Discharged after the Armistice, Hogan took post graduate work at Harvard and eventually reentered aviation. The late 1920s found him a sales manager and airplane demonstrator for the Curtiss-Wright Corp. in Syracuse. Operations manager of that branch office was Harold O. Nevin. While an Air Service squadron commander in France, Nevin had done some intelligence work due to a facility in French acquired during boyhood near the Canada–US border. He had picked up the sobriquet “Bull” for his football fame at Syracuse.

Nevin was also a good story-teller and often enthralled the imaginative Hogan with tales of his wartime adventures. When visiting Nevin's home, Hogan and his wife were both impressed by a photograph on the wall showing three American officers striding abreast along a Paris boulevard. With their Sam Browne belts, boots and swagger sticks, there was an essence of brotherhood and elan that was inspiring, despite the casual agent of war. One of the three was Bull Nevin; and another was named “Nippy” Westover — prototypes of the soon-to-be-created “Bull” Martin and “Nippy” Weston.

Airplane salesmen were expendable after the 1929 collapse, and Hogan soon found himself placed upon his mettle. To fill a leisure moment, he read one of the new aviation pulp magazines. Afterwards, he is reported to have said, “Hell, I can write better than that!” and a short while later he sold his first story to WINGS for $65.00.

Moving from Florida to Manhattan, to be near the pulp markets, he found a jungle of competition. Nearly 300 writers lived around New York and an estimated 1000 others mailed in manuscripts from around the world. Hogan's main effort was among the half-dozen air story magazines, although he did write sport and western stories to broaden his earning stance. Noting the quality of Popular Publications air magazines, he was determined to become one of their regular writers. In 1932 he succeeded with Smoke Wade, mostly printed in Battle Birds from 1932 to 1934.

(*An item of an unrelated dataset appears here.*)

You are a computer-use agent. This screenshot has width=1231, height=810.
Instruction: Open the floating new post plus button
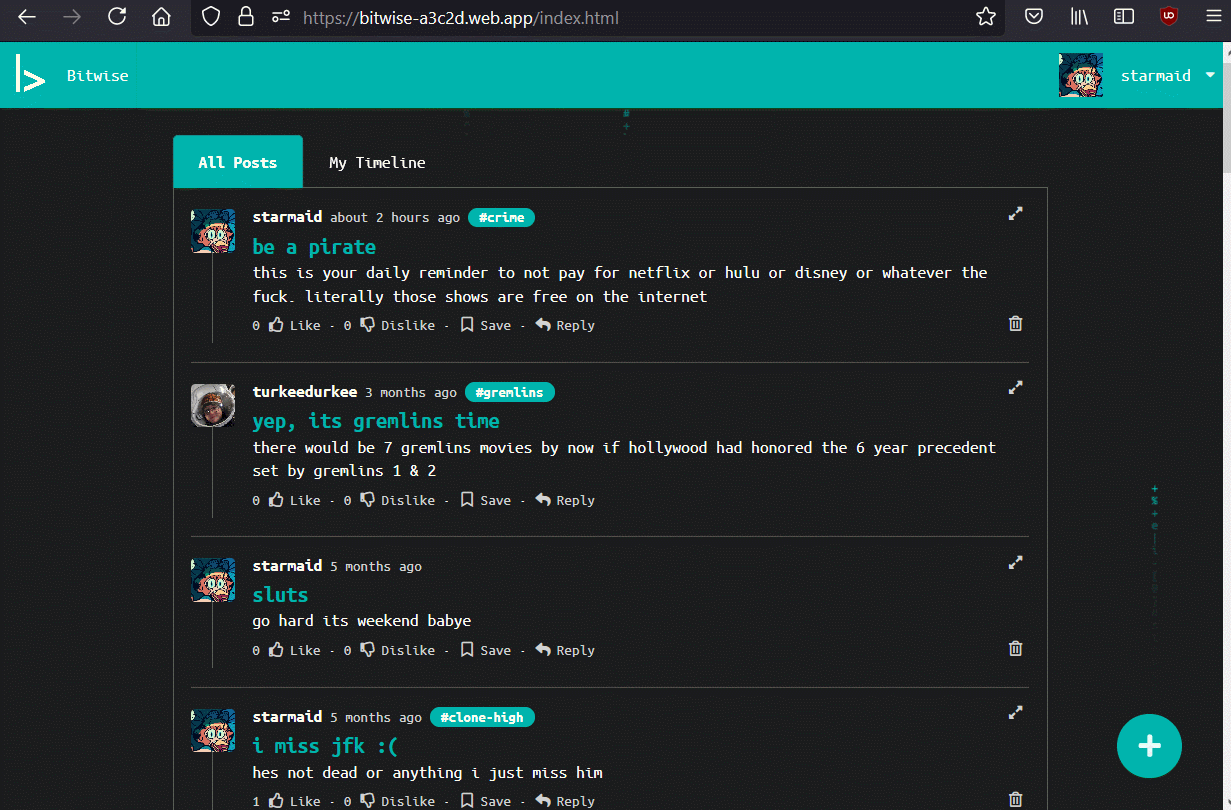click(1149, 745)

And so in mid-1933, as he contemplated the proposal to do a book length series, he was quite pleased with his progress in three years. Discussions with Henry Steeger jelled, and a name was sought for the new issue. Reaching back to his ranching days, Hogan suggested “G-8″, principally because “G” had a government and intelligence connotation. Steeger liked that but added “…and his Battle Aces,” the idea being to drop BATTLE ACES, Popular's first air magazine, and get some carryover identification in the name of its successor....G-8 AND HIS BATTLE ACES.

Bob Hogan's story formula was for a secret diary of never-before-revealed wartime adventures to be opened to him by a former master spy. There would be an intimacy with high command that hinted at real events, but with the admission that literary license would be freely practiced. Hogan also determined to avoid similarity and dullness with a healthy injection of fantasy.

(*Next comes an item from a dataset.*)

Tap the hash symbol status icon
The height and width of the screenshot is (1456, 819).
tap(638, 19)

Using this basic structure, 110 issues were fleshed out with amazing variation in detail for the situational limitations of World War I. The first story, “The Bat Staffel” appeared in September, 1933. Print orders eventually peaked at about 200,000 and things went very well until early 1936 when the price per issue was reduced from 15¢ to 10¢ in an effort to hold circulation. Five years later, the April 1941 issue was the last of the monthly series; thereafter it appeared every two months. The end came with the June 1944 number. The old readership was having their own War; and for the younger, the excitement of daily realities overpowered the antiquity of Spads and Fokkers.

Post-pulp work included several full length western novels, Howl at the Moon, and work adapted for television. He wrote four full length pulp stories about The Secret 6 between 1934 and 1935, which were not aviation or western based, and 9 uncredited short stories between 1935 and 1937 and one under the alias Greaseball Joe.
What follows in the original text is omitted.